Vale, Xstrata and Rio Tinto are among the companies that have submitted proposals to develop Mongolia’s prized $2 billion Tavan Tolgoi coal mine, according to two people with direct knowledge of the matter.

The Mongolian government has hired Deutsche Bank and JPMorgan Chase to sell as much as a 49 percent stake in what is often called the world’s biggest untapped deposit of coking coal.

BHP Billiton and the coal giant China Shenhua Energy have also bid, according to people with knowledge of the matter, who asked not to be identified because of the sensitive nature of the process, which is at an early stage.

Vale, Xstrata, and Shenhua were not immediately available for comment. BHP and Rio Tinto would not comment.

Tavan Tolgoi, which has a coal reserve of 6.5 billion tons and holds thermal coal, is also drawing bids from consortiums of Japanese, Russian and Korean companies, including energy, commodity and trading companies, one of the people said.

But Shenhua, which analysts long considered the leading bidder because of China’s proximity to Mongolia, may not have front-runner status, the person said.

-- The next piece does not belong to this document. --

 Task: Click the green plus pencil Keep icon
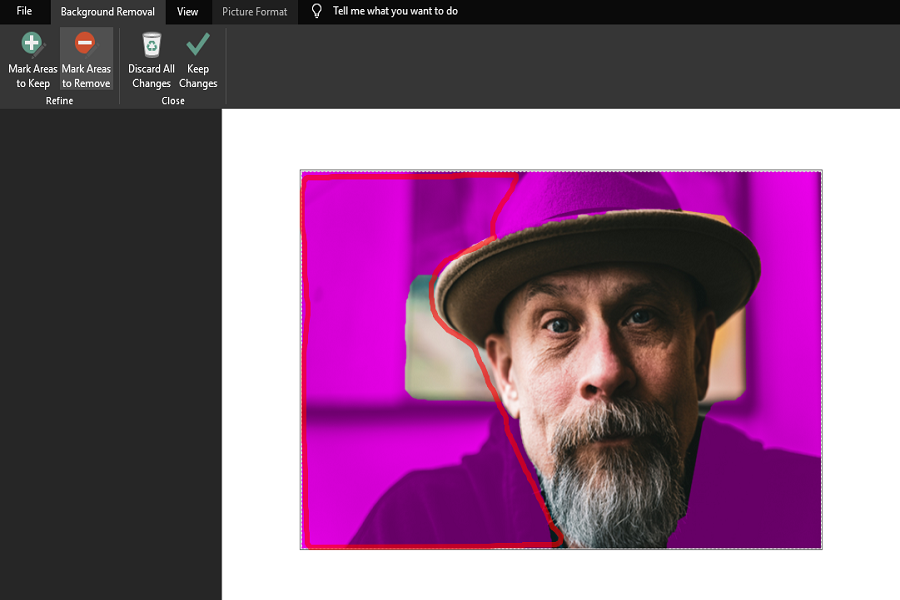31,42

“It’s not a slam dunk that Shenhua is the party that is going to get that development,” said a Hong Kong investment banker, adding that the Mongolian government was leaning toward an international and diversified player.

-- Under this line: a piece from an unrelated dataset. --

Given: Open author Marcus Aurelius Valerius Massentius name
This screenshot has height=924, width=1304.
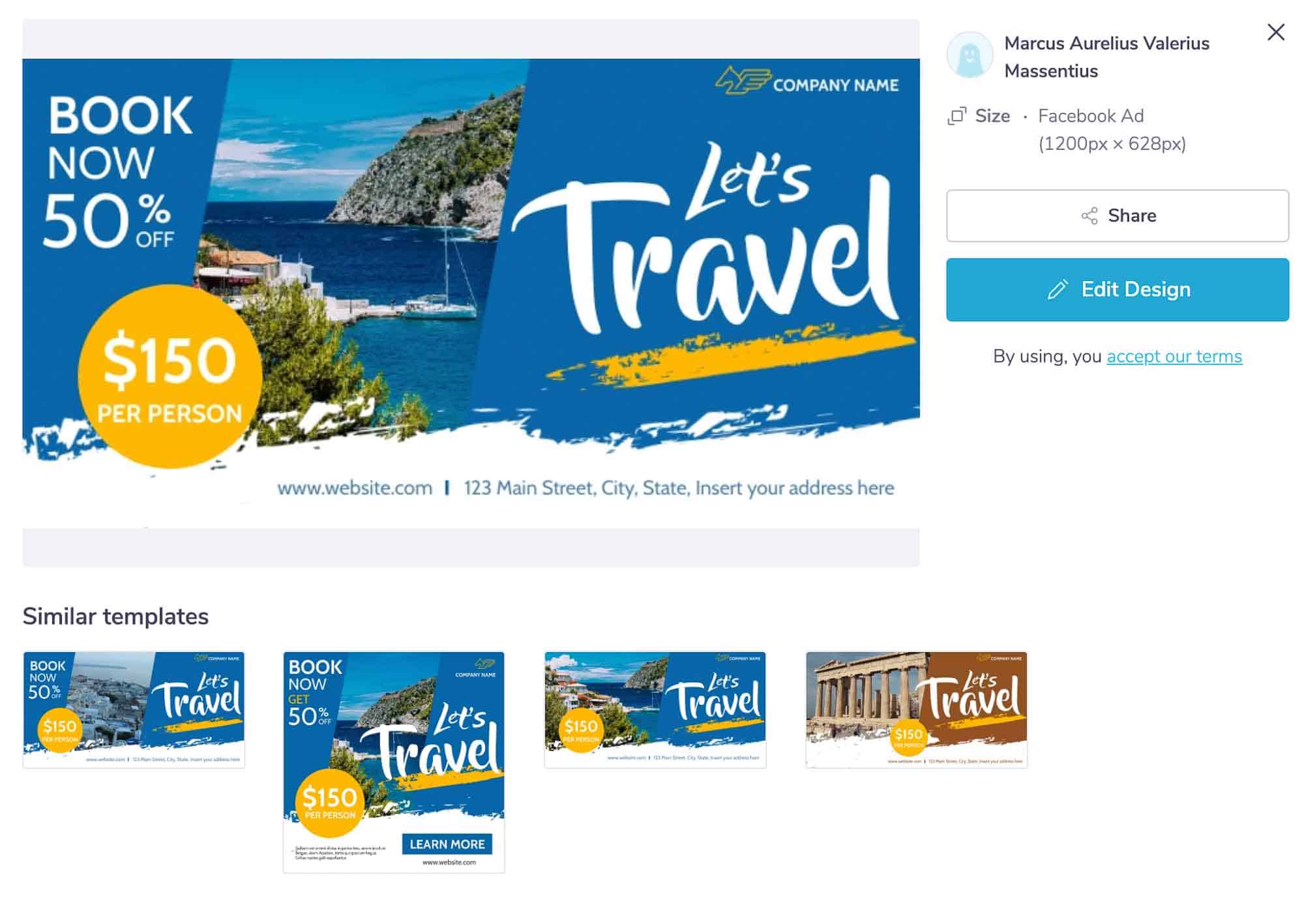Looking at the screenshot, I should point(1106,57).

The bids have been put forward in different forms – some in detailed development proposals, others in one-page expressions of interest, the investment banker said.

“Basically, good quality hard coking coal is quite a scarce commodity in the long term, and such large assets are hard to come by,” said Malcolm Southwood, an analyst at Goldman Sachs in Melbourne, “so companies with a long-term view on coal could find the assets attractive.”

A supply crunch last year helped more than double the price of hard coking coal, which is used in the metals sector, to $300 a ton as steel makers across the globe gobbled up huge quantities in an economic boom.

Prices have since collapsed as demand from steel mills has slumped, but some analysts said the long-term outlook for prices of hard coking coal was still robust.

Reports have named a range of potential bidders, including Itochu Corporation of Japan and Peabody. But the process has been plagued by setbacks as Mongolia clarifies its mining laws, and no timetable for development has been confirmed.

“It’s a fabulous asset, and that will present a great opportunity to whoever is the successful bidder,” said Andrew Driscoll, head of resources research at CLSA. “Certainly, we’d love to see that put into motion as soon as possible, but I’m not holding my breath.”

The 2006 version of the law allowed the state a share of as much as 34 percent of deposits found with private funds and as much as 50 percent of those discovered with state funds. Mongolia has since delayed revising its minerals law.

BHP originally won the right to develop Tavan Tolgoi in the 1990s but found it to be uneconomical at the time and returned the license to Mongolia.

The successful sale of Tavan Tolgoi could hand Mongolia – where annual per-capita income is only about $1,200 – $2 billion, plus continuing revenue from its majority stake in the mine.

Rio Tinto, which struck an investment deal last week worth nearly $20 billion with the Chinese state-owned aluminum producer Chinalco, already has a joint project in Mongolia with Ivanhoe Mines of Canada: the Oyu Tolgoi copper and gold deposit.